→ YOUR ASSIGNMENT: Each entry must be reproduced precisely as it stands.

→ Stored items:
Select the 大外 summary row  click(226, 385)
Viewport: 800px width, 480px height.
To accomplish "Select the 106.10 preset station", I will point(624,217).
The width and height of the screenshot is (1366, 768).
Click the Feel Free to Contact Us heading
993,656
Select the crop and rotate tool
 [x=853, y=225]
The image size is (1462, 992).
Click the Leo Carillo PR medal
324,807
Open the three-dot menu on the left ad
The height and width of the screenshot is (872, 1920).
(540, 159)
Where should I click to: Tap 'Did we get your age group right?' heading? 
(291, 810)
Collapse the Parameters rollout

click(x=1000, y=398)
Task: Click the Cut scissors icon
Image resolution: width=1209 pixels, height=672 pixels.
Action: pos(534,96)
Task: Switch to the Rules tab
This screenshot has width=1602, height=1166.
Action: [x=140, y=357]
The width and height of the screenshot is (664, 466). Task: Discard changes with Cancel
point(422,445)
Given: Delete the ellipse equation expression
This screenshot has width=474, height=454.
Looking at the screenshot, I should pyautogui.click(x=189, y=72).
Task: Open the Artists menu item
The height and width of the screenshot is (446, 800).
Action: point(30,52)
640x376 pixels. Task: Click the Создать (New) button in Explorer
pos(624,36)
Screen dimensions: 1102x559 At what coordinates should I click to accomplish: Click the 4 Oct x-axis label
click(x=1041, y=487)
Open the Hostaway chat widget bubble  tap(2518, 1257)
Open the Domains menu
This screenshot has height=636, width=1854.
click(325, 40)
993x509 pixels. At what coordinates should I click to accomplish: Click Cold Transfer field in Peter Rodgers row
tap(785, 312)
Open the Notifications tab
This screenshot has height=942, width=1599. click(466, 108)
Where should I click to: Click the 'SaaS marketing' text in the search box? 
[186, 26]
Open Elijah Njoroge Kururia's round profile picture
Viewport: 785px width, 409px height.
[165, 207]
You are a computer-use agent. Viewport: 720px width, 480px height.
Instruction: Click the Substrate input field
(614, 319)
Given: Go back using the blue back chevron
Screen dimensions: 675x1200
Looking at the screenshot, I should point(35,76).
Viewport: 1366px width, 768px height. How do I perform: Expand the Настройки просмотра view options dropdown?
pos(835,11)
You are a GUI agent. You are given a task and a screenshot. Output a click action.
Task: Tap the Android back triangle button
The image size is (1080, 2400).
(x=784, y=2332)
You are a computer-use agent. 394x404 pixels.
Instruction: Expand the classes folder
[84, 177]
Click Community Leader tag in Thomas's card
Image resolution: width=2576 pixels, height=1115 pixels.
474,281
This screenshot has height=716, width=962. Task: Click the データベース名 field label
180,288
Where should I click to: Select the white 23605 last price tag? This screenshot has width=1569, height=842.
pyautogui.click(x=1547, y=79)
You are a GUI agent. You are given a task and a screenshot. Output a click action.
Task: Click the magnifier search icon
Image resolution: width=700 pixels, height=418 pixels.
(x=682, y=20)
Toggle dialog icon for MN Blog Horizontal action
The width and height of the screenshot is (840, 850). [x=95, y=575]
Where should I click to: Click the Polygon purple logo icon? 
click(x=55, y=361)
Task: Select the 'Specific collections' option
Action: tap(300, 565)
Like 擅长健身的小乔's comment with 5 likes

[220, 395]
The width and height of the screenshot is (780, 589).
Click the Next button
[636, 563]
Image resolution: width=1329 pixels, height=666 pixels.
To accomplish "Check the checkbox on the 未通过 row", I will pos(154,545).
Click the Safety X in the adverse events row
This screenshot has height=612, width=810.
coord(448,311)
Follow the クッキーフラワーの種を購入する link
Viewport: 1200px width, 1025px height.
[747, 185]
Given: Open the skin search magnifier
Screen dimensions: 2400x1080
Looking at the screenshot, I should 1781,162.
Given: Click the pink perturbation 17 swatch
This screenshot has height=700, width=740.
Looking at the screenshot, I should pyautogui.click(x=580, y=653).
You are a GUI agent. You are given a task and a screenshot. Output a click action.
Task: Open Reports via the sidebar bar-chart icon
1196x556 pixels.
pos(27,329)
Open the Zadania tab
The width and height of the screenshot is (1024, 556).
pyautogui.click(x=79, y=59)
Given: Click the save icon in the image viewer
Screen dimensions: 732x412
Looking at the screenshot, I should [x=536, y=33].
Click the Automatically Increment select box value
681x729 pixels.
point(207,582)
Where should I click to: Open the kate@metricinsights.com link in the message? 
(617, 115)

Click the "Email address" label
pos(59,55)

→ SOLVED PROBLEM:
Select the 大外 summary row  click(226, 385)
Viewport: 800px width, 480px height.
To accomplish "Select the 106.10 preset station", I will point(624,217).
The width and height of the screenshot is (1366, 768).
Click the Feel Free to Contact Us heading
993,656
Select the crop and rotate tool
 [x=853, y=225]
The image size is (1462, 992).
Click the Leo Carillo PR medal
324,807
Open the three-dot menu on the left ad
The height and width of the screenshot is (872, 1920).
(540, 159)
Where should I click to: Tap 'Did we get your age group right?' heading? 
(291, 810)
Collapse the Parameters rollout

click(x=1000, y=398)
Task: Click the Cut scissors icon
Image resolution: width=1209 pixels, height=672 pixels.
Action: pos(534,96)
Task: Switch to the Rules tab
This screenshot has width=1602, height=1166.
Action: [x=140, y=357]
The width and height of the screenshot is (664, 466). Task: Discard changes with Cancel
point(422,445)
Given: Delete the ellipse equation expression
This screenshot has width=474, height=454.
Looking at the screenshot, I should pyautogui.click(x=189, y=72).
Task: Open the Artists menu item
The height and width of the screenshot is (446, 800).
Action: point(30,52)
640x376 pixels. Task: Click the Создать (New) button in Explorer
pos(624,36)
Screen dimensions: 1102x559 At what coordinates should I click to accomplish: Click the 4 Oct x-axis label
click(x=1041, y=487)
Open the Hostaway chat widget bubble  tap(2518, 1257)
Open the Domains menu
This screenshot has height=636, width=1854.
click(325, 40)
993x509 pixels. At what coordinates should I click to accomplish: Click Cold Transfer field in Peter Rodgers row
tap(785, 312)
Open the Notifications tab
This screenshot has height=942, width=1599. click(466, 108)
Where should I click to: Click the 'SaaS marketing' text in the search box? 
[186, 26]
Open Elijah Njoroge Kururia's round profile picture
Viewport: 785px width, 409px height.
[165, 207]
You are a computer-use agent. Viewport: 720px width, 480px height.
Instruction: Click the Substrate input field
(614, 319)
Given: Go back using the blue back chevron
Screen dimensions: 675x1200
Looking at the screenshot, I should point(35,76).
Viewport: 1366px width, 768px height. How do I perform: Expand the Настройки просмотра view options dropdown?
pos(835,11)
You are a GUI agent. You are given a task and a screenshot. Output a click action.
Task: Tap the Android back triangle button
The image size is (1080, 2400).
(x=784, y=2332)
You are a computer-use agent. 394x404 pixels.
Instruction: Expand the classes folder
[84, 177]
Click Community Leader tag in Thomas's card
Image resolution: width=2576 pixels, height=1115 pixels.
474,281
This screenshot has height=716, width=962. Task: Click the データベース名 field label
180,288
Where should I click to: Select the white 23605 last price tag? This screenshot has width=1569, height=842.
pyautogui.click(x=1547, y=79)
You are a GUI agent. You are given a task and a screenshot. Output a click action.
Task: Click the magnifier search icon
Image resolution: width=700 pixels, height=418 pixels.
(x=682, y=20)
Toggle dialog icon for MN Blog Horizontal action
The width and height of the screenshot is (840, 850). [x=95, y=575]
Where should I click to: Click the Polygon purple logo icon? 
click(x=55, y=361)
Task: Select the 'Specific collections' option
Action: tap(300, 565)
Like 擅长健身的小乔's comment with 5 likes

[220, 395]
The width and height of the screenshot is (780, 589).
Click the Next button
[636, 563]
Image resolution: width=1329 pixels, height=666 pixels.
To accomplish "Check the checkbox on the 未通过 row", I will pos(154,545).
Click the Safety X in the adverse events row
This screenshot has height=612, width=810.
coord(448,311)
Follow the クッキーフラワーの種を購入する link
Viewport: 1200px width, 1025px height.
[747, 185]
Given: Open the skin search magnifier
Screen dimensions: 2400x1080
Looking at the screenshot, I should 1781,162.
Given: Click the pink perturbation 17 swatch
This screenshot has height=700, width=740.
Looking at the screenshot, I should pyautogui.click(x=580, y=653).
You are a GUI agent. You are given a task and a screenshot. Output a click action.
Task: Open Reports via the sidebar bar-chart icon
1196x556 pixels.
pos(27,329)
Open the Zadania tab
The width and height of the screenshot is (1024, 556).
pyautogui.click(x=79, y=59)
Given: Click the save icon in the image viewer
Screen dimensions: 732x412
Looking at the screenshot, I should [x=536, y=33].
Click the Automatically Increment select box value
681x729 pixels.
point(207,582)
Where should I click to: Open the kate@metricinsights.com link in the message? 
(617, 115)

Click the "Email address" label
pos(59,55)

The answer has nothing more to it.